Task instructions → Transcribe each of the following entries without alteration, preserving their order and line breaks.

Material for this task →

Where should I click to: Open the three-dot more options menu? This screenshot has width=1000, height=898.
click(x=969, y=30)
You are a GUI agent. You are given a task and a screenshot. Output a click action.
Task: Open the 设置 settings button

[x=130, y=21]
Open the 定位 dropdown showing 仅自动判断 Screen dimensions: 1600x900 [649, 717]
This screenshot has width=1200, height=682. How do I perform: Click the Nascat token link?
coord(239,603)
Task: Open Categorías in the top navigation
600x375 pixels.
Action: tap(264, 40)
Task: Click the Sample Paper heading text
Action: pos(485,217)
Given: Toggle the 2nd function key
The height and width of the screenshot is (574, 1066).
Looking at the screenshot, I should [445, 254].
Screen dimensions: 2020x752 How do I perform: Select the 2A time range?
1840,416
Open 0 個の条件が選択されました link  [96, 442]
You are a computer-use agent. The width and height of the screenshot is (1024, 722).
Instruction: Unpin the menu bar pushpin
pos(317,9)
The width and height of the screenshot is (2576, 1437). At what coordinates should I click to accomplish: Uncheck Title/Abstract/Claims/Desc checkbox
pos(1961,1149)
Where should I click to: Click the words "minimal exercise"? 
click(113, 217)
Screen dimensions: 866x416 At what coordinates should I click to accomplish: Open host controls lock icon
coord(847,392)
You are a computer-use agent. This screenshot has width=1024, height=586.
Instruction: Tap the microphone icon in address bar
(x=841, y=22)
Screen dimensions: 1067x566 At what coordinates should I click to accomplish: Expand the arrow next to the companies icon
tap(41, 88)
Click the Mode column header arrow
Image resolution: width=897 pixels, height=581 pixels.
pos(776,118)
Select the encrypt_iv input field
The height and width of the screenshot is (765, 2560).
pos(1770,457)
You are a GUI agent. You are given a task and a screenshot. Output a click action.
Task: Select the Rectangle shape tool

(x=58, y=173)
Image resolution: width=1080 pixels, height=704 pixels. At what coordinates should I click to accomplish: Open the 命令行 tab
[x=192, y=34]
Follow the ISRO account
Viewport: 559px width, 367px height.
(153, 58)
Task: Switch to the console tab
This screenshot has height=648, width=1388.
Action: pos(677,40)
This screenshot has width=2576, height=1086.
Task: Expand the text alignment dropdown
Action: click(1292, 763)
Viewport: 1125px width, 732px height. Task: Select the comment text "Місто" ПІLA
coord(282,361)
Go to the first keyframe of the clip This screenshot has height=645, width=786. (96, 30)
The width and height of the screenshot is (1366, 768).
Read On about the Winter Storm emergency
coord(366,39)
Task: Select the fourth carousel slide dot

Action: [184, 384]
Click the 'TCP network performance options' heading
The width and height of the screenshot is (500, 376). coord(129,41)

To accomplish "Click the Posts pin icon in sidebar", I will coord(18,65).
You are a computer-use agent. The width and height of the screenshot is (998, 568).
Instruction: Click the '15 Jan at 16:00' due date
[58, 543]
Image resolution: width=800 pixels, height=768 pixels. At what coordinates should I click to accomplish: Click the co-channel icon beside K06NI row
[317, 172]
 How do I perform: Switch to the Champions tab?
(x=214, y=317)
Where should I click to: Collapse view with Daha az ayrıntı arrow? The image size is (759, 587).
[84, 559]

Answer to the task →
Where should I click to: Open the three-dot more options menu? This screenshot has width=1000, height=898.
click(x=969, y=30)
You are a GUI agent. You are given a task and a screenshot. Output a click action.
Task: Open the 设置 settings button

[x=130, y=21]
Open the 定位 dropdown showing 仅自动判断 Screen dimensions: 1600x900 [649, 717]
This screenshot has width=1200, height=682. How do I perform: Click the Nascat token link?
coord(239,603)
Task: Open Categorías in the top navigation
600x375 pixels.
Action: tap(264, 40)
Task: Click the Sample Paper heading text
Action: pos(485,217)
Given: Toggle the 2nd function key
The height and width of the screenshot is (574, 1066).
Looking at the screenshot, I should [445, 254].
Screen dimensions: 2020x752 How do I perform: Select the 2A time range?
1840,416
Open 0 個の条件が選択されました link  [96, 442]
You are a computer-use agent. The width and height of the screenshot is (1024, 722).
Instruction: Unpin the menu bar pushpin
pos(317,9)
The width and height of the screenshot is (2576, 1437). At what coordinates should I click to accomplish: Uncheck Title/Abstract/Claims/Desc checkbox
pos(1961,1149)
Where should I click to: Click the words "minimal exercise"? 
click(113, 217)
Screen dimensions: 866x416 At what coordinates should I click to accomplish: Open host controls lock icon
coord(847,392)
You are a computer-use agent. This screenshot has width=1024, height=586.
Instruction: Tap the microphone icon in address bar
(x=841, y=22)
Screen dimensions: 1067x566 At what coordinates should I click to accomplish: Expand the arrow next to the companies icon
tap(41, 88)
Click the Mode column header arrow
Image resolution: width=897 pixels, height=581 pixels.
pos(776,118)
Select the encrypt_iv input field
The height and width of the screenshot is (765, 2560).
pos(1770,457)
You are a GUI agent. You are given a task and a screenshot. Output a click action.
Task: Select the Rectangle shape tool

(x=58, y=173)
Image resolution: width=1080 pixels, height=704 pixels. At what coordinates should I click to accomplish: Open the 命令行 tab
[x=192, y=34]
Follow the ISRO account
Viewport: 559px width, 367px height.
(153, 58)
Task: Switch to the console tab
This screenshot has height=648, width=1388.
Action: pos(677,40)
This screenshot has width=2576, height=1086.
Task: Expand the text alignment dropdown
Action: click(1292, 763)
Viewport: 1125px width, 732px height. Task: Select the comment text "Місто" ПІLA
coord(282,361)
Go to the first keyframe of the clip This screenshot has height=645, width=786. (96, 30)
The width and height of the screenshot is (1366, 768).
Read On about the Winter Storm emergency
coord(366,39)
Task: Select the fourth carousel slide dot

Action: [184, 384]
Click the 'TCP network performance options' heading
The width and height of the screenshot is (500, 376). coord(129,41)

To accomplish "Click the Posts pin icon in sidebar", I will coord(18,65).
You are a computer-use agent. The width and height of the screenshot is (998, 568).
Instruction: Click the '15 Jan at 16:00' due date
[58, 543]
Image resolution: width=800 pixels, height=768 pixels. At what coordinates should I click to accomplish: Click the co-channel icon beside K06NI row
[317, 172]
 How do I perform: Switch to the Champions tab?
(x=214, y=317)
Where should I click to: Collapse view with Daha az ayrıntı arrow? The image size is (759, 587).
[84, 559]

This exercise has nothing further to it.